The State Bar has disbarred a growing number of attorneys in recent years. According to its latest annual disciplinary report, this is primarily a result of working down a backlog of unaddressed complaints. The State Bar disbarred 138 lawyers last year, which is as many as lost their licenses in 2007 and 2008 combined.

“That is so not going to happen,” said attorney Diane Karpman of the disbarment motion. Her firm, Karpman & Associates of Beverly Hills, specializes in providing “ethics counsel” and defending attorneys at the Bar. She added, “Having a wild mouth is not going to get you disbarred.”

The process of getting through the bar process is exhaustive, Karpman said. For instance, prospective attorneys must list every address they’ve ever lived at, and open themselves up to extensive background searches.

But once an attorney is a member of the bar, it takes very specific actions to get disbarred. She pointed to “birther” attorney Orly Taitz. Taitz has said all sorts of bizarre things to the press, Karpman noted. While there have been complaints made to the California State Bar about Taitz, Karpman added, they’re all related to her actual conduct in court or in connection with particular cases she’s been involved in.

Furthermore, Karpman said, Nabil Samaan would have a good defense if he ever was called in front of the bar to defend his comments.

“There’s a pretty good argument to be made that the guy is temporarily impaired,” Karpman said. “Finding out your brother is a murderer might be a little hard to deal with, and you might say things without thinking it through.”

According to State Bar records, Nabil Samaan was an undergraduate at Sacramento State University, got his law degree at the University of the Pacific’s McGeorge Law School in Sacramento, practices from an office in Fair Oaks and has been a member of the state bar since 1994. He’s also an avid bicyclist, and took in a nephew a few years ago who is now himself a professional cyclist in his early 20s.

In the days since the murder, Nabil Samaan and his father, 85-year-old Dr.
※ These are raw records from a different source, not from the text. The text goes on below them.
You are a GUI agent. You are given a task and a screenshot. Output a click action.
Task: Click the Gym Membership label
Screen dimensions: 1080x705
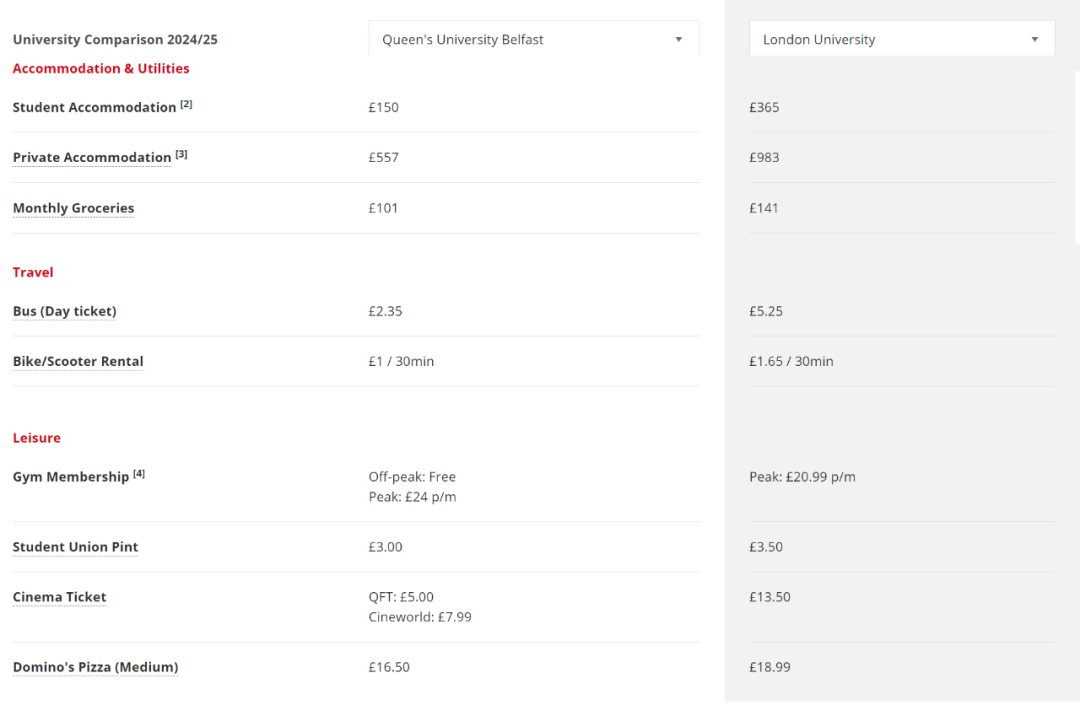point(71,477)
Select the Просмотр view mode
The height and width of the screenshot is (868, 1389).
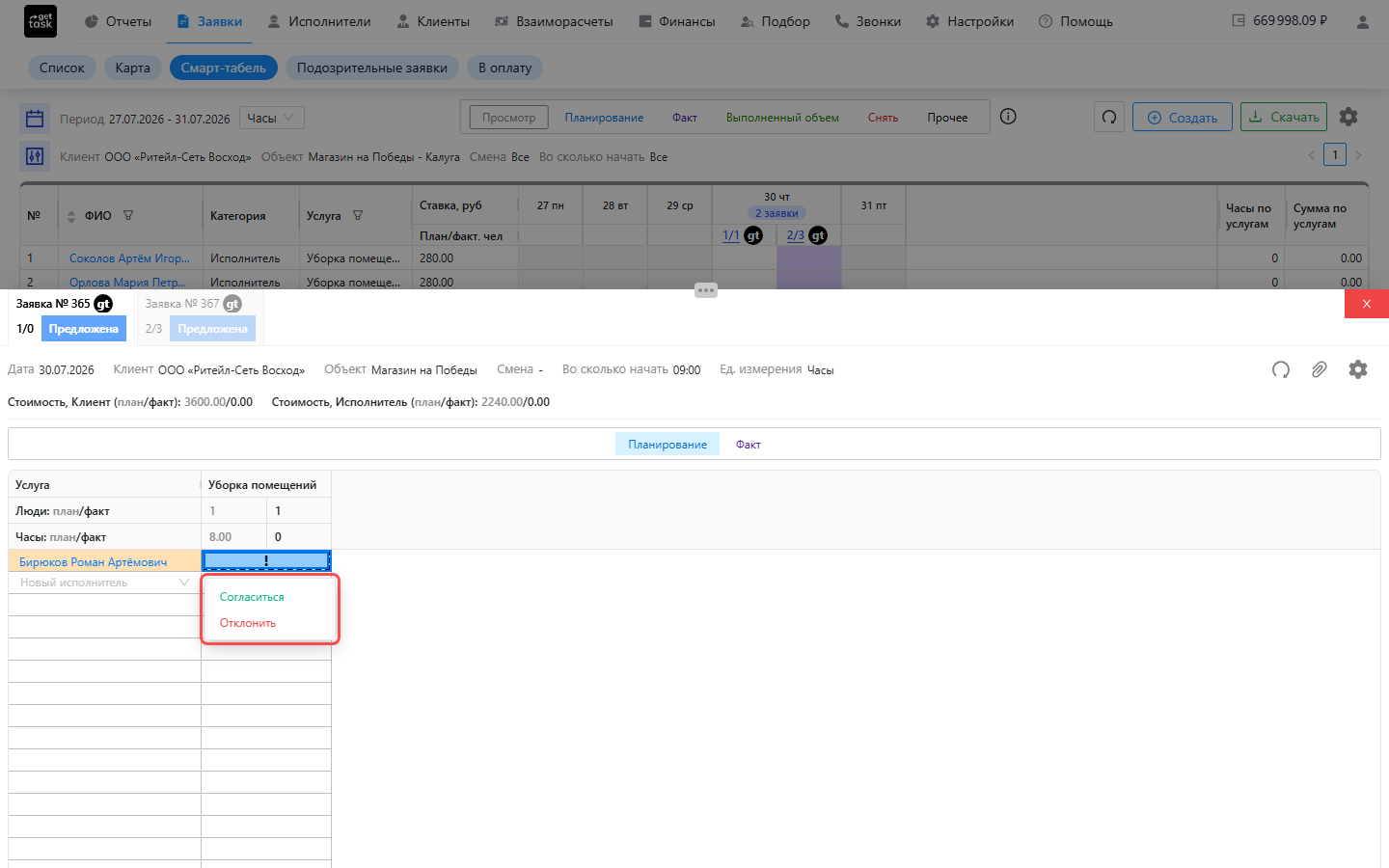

Makram Samaan, have repeatedly blamed the incident on what they say is a corrupt family court system. The elder Samaan is a psychologist who specializes in divorce and family counseling, and wrote a master’s thesis on suicide.

While Makram Samaan’s comments have not been as incendiary as his son’s, he praised Mourad Samaan’s skills as a father and called for family disputes to be taken “out of the courts.” The family are Coptic Christians from Egypt. The couple married in 2006, but separated before their daughter’s birth at the end of 2008 — a birth that Mourad Samaan reportedly wasn’t initially aware of.

Court records also show that Fay had concerns about her ex-husband’s mental state, and believed that he was mentally ill. According to the CJE’s Russell, the court did makes serious mistakes — by allowing Mourad Samaan as much contact as it did. For instance, Mourad Samaan refused to return the daughter during a scheduled visit in July, she said.

“Why would the court give him another unsupervised visit?” Russell said. “It’s ludicrous. They do it all the time, but it shows the courts minimize mental health issues.”

EDITOR’S NOTE: Nabil Samaan has recanted his earlier statements. In a statement posted on the website of FOX40, the station to whom he made the original comments, he said: “We are devastated by the l
oss of Madeline. Cleary, my brother snapped after years of family law struggles in court. Both of our families are mourning tremendously. This is a tragedy that none of us will recover from. I sincerely regret my initial comments, which were made at a time of shock and exhaustion. I do not condone violence of any kind.”